Our literature reflects the wide scope of our concerns. We promote and
support many events in our community by carrying their flyers on our tables,
and we strive to be as visible as possible. This means searching for good
locations to set up a table. Sometimes the ideal situation is in a park
or plaza, and other times it is important to set up outside a bank, a corporate
office, government building, or military installation. How often to set
up is equally important. The more we are outside in the public eye, the
more our message gets out, and we encourage groups to be as regular as
possible to establish a reputation. The Food Not Bombs table is often a
landmark for activists and street folks looking to connect with the movement
in a new city.
Food Not Bombs has a long-standing tradition of being very relaxed about fund-raising. We prefer receiving money in small amounts rather
than large and difficult-to-manage donations of money from people who
might be quite distant from us, either geographically or politically. We
feel it is better to have a wide base of support from the community with
whom we have direct contact than to rely on a few foundations or wealthy
people who might manipulate or pressure us into catering to their special
interests. While this kind of grass-roots fund-raising is more difficult
and time-consuming, it allows us to remain on the cutting edge of the political
issues of our time, and also requires constant contact with our supporters.

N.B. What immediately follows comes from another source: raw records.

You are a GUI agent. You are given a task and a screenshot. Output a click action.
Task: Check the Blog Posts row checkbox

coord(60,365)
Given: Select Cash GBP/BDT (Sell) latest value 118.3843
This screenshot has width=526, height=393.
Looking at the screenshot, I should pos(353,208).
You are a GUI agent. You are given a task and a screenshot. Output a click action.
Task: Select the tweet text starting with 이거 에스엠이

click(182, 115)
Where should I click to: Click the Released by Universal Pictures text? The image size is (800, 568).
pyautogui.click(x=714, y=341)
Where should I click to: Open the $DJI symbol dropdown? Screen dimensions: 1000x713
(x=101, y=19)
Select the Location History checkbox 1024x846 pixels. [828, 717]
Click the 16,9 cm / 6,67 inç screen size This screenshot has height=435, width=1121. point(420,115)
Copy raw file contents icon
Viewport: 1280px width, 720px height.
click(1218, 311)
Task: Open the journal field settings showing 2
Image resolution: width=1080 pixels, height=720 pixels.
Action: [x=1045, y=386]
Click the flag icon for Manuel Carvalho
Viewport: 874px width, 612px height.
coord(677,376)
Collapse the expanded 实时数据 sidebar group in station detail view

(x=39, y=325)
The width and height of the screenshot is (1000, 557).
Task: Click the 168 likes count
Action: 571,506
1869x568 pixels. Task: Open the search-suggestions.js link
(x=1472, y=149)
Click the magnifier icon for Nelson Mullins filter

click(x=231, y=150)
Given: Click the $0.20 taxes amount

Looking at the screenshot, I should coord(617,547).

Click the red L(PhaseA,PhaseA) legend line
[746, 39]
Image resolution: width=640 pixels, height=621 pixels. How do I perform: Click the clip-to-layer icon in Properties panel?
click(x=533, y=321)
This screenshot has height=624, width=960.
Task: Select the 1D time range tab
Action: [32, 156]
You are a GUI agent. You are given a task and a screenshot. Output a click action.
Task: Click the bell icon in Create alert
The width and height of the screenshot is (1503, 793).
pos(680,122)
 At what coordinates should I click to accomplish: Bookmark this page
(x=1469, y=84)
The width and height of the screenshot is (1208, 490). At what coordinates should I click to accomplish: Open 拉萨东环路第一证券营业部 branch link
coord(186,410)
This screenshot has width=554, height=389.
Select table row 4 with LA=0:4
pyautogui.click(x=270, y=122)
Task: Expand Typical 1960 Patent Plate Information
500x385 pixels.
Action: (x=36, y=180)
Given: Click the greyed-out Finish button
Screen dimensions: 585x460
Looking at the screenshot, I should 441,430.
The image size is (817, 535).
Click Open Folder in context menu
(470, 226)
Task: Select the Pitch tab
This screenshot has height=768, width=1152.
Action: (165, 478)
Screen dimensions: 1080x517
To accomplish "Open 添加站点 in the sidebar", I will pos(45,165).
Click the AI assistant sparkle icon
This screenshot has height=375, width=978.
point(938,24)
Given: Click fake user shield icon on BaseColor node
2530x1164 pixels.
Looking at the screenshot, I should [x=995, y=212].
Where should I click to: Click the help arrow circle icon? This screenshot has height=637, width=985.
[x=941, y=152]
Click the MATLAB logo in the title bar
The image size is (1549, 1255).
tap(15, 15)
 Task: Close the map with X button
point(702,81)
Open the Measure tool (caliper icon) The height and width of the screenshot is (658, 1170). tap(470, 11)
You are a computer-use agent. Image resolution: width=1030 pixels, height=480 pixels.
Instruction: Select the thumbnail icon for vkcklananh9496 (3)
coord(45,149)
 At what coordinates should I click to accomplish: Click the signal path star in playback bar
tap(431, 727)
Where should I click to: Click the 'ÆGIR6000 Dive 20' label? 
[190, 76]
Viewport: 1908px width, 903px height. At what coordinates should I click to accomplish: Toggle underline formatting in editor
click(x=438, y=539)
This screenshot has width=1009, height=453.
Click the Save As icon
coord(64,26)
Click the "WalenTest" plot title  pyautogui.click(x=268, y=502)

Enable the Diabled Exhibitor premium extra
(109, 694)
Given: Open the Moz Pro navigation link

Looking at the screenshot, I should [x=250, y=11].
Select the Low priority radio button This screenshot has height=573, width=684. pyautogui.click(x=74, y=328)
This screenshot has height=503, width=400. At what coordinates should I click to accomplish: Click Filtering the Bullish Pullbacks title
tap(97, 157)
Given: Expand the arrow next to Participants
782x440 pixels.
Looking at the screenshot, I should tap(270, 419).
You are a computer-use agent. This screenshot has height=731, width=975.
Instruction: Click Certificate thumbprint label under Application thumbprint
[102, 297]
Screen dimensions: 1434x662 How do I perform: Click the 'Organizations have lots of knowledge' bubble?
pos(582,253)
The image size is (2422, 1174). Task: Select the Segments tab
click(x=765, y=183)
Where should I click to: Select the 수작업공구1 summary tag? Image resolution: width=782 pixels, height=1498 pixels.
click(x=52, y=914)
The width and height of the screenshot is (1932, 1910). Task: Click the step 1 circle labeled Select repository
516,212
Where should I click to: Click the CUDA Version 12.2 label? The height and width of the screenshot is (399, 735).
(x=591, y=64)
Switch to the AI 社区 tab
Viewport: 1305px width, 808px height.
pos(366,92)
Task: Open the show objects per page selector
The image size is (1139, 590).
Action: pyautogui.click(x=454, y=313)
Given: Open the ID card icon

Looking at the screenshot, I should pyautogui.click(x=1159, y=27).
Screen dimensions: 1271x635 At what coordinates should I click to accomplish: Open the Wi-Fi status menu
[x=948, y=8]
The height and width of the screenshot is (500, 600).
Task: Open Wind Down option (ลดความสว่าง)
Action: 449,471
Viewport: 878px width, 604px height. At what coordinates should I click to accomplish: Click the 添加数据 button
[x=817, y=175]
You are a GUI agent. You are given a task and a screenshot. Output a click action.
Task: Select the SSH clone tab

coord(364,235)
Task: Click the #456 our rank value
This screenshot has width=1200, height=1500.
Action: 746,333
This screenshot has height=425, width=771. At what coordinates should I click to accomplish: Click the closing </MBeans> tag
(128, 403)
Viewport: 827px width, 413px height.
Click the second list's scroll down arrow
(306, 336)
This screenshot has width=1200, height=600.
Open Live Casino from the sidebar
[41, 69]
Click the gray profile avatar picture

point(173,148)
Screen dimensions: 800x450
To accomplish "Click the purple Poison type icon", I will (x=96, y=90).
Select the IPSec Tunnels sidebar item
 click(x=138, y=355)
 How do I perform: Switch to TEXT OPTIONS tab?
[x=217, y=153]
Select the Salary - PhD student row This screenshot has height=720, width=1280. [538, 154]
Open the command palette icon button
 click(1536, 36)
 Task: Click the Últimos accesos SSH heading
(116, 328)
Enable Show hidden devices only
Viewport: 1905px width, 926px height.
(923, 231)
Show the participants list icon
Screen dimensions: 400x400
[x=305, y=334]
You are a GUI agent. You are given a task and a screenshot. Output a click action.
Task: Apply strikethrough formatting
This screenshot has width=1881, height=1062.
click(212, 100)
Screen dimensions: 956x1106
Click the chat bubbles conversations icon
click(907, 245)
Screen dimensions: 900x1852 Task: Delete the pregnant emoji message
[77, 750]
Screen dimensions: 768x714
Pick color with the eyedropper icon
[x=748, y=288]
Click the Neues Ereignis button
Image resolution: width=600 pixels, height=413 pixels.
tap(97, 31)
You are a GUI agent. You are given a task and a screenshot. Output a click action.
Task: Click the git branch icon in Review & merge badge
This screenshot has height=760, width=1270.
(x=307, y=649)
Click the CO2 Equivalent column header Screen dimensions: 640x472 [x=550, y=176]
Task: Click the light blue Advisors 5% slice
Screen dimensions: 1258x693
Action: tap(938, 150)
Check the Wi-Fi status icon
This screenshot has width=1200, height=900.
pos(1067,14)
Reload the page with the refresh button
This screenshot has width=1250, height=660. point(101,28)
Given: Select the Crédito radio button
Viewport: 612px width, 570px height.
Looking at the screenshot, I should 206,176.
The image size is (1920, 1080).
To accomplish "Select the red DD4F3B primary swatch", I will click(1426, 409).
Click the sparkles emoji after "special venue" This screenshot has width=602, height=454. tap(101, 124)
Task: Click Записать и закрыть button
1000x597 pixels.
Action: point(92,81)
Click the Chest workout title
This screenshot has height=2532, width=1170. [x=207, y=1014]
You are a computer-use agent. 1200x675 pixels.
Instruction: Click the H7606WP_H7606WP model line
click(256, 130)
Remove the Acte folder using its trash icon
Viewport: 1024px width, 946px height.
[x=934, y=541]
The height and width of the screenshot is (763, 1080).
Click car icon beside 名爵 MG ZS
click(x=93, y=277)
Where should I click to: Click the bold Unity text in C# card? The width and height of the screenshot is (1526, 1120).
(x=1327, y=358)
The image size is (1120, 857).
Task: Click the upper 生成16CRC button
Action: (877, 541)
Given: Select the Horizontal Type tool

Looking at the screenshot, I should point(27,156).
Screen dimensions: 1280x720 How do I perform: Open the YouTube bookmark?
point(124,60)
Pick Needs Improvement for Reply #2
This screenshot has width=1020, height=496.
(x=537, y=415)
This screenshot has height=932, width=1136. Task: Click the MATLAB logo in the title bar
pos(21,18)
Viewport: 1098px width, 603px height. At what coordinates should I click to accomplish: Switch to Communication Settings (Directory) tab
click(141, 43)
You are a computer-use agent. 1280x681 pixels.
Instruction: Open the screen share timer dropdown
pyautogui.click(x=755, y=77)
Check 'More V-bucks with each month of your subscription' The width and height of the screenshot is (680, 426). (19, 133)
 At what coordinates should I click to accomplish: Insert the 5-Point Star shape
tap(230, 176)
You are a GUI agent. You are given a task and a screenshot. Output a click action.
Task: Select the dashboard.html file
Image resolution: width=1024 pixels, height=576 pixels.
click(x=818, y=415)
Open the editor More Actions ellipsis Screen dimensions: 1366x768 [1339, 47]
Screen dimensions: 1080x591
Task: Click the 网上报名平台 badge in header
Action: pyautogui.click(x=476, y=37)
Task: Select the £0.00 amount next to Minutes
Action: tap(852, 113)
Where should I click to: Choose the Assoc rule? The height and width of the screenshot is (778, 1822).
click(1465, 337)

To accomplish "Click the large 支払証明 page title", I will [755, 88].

People often ask if we are a nonprofit, tax-exempt corporation. Generally,
we are not interested in the bureaucracy needed to maintain such an organization.
Sometimes you might use an to assist in arranging a particular donation
of money that specifically needs to be given to a nonprofit, tax-exempt
group, and this is fine. It usually is not too difficult to find a tax-exempt
organization willing to do this for you. Specifically, however, do not
seek permission from any government agency to engage in the work you do.
Once a group becomes a tax-exempt organization, the IRS has the right to
oversee all aspects of its operation and limit much of what it can do.
Rather than trying to hide from them, we prefer to ignore them.
One way to raise funds is the setting up of literature tables with buttons, stickers, books, and T-shirts at high-volume pedestrian traffic areas or at political events. Being regularly out in the public eye, exercising your right to free speech, and collecting donations, has a tremendous effect. For some groups, receiving donations for buttons and bumper stickers is a major sourceof income, so when people ask how much, use the phrase "one dollar, or more if you can, less if you can't."